**PROBLEM STATEMENT**
Print the records below word for word, but leave out the pictures.

**DATA UNDER STUDY**
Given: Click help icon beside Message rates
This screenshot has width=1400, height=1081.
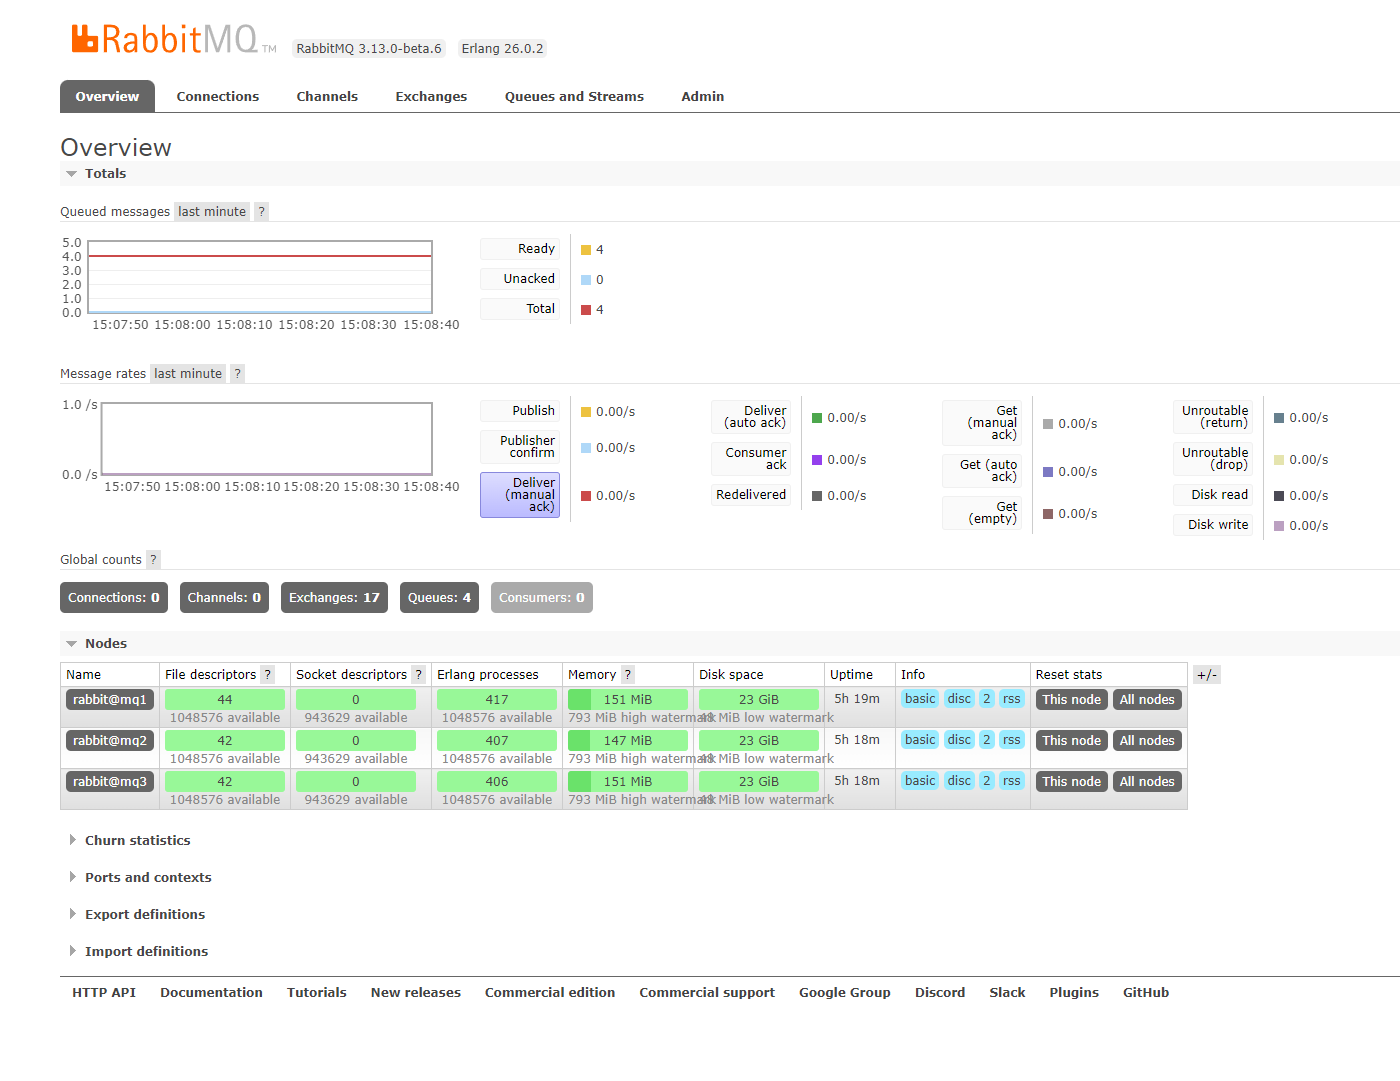Looking at the screenshot, I should pos(237,374).
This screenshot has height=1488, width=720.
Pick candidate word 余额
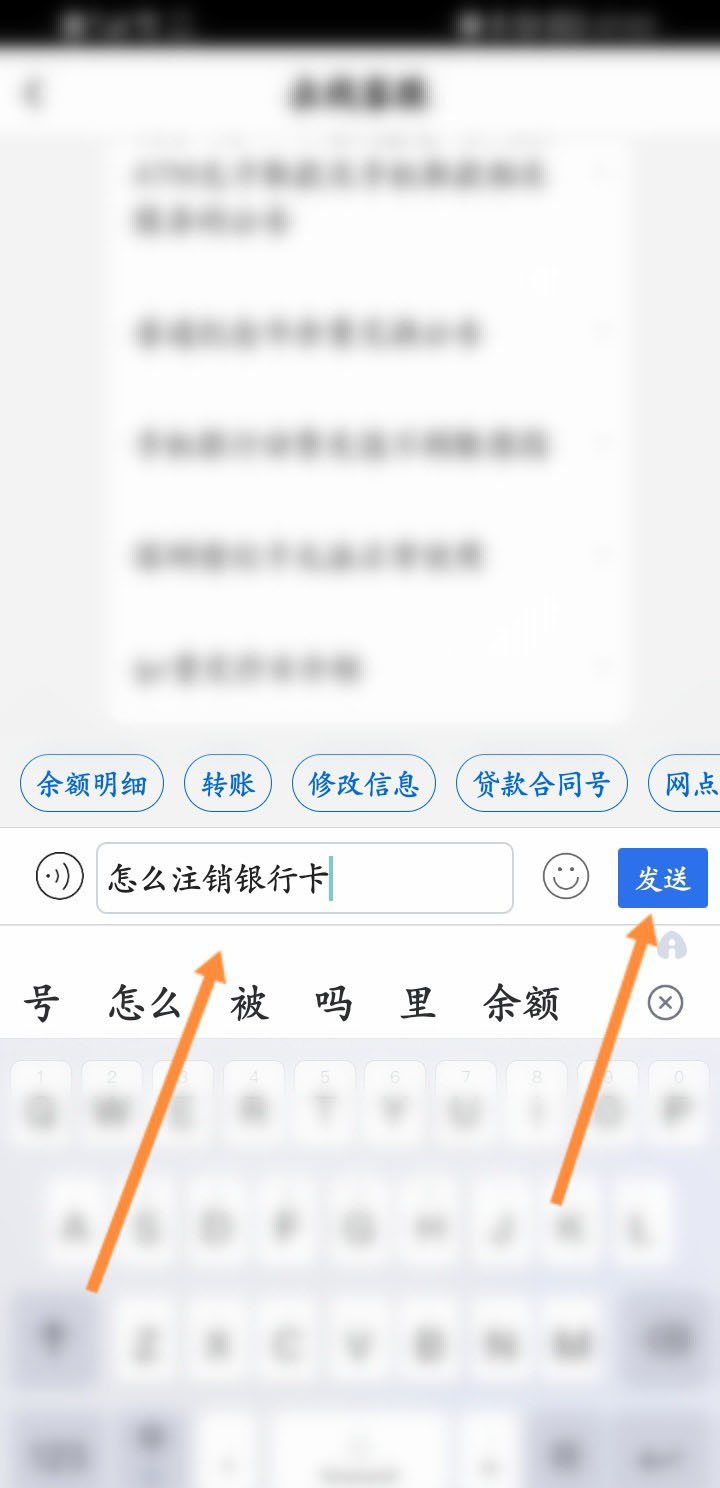tap(521, 1002)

**TASK SOLUTION**
Given: Click help icon beside Message rates
This screenshot has width=1400, height=1081.
Looking at the screenshot, I should pos(237,374).
This screenshot has height=1488, width=720.
Pick candidate word 余额
tap(521, 1002)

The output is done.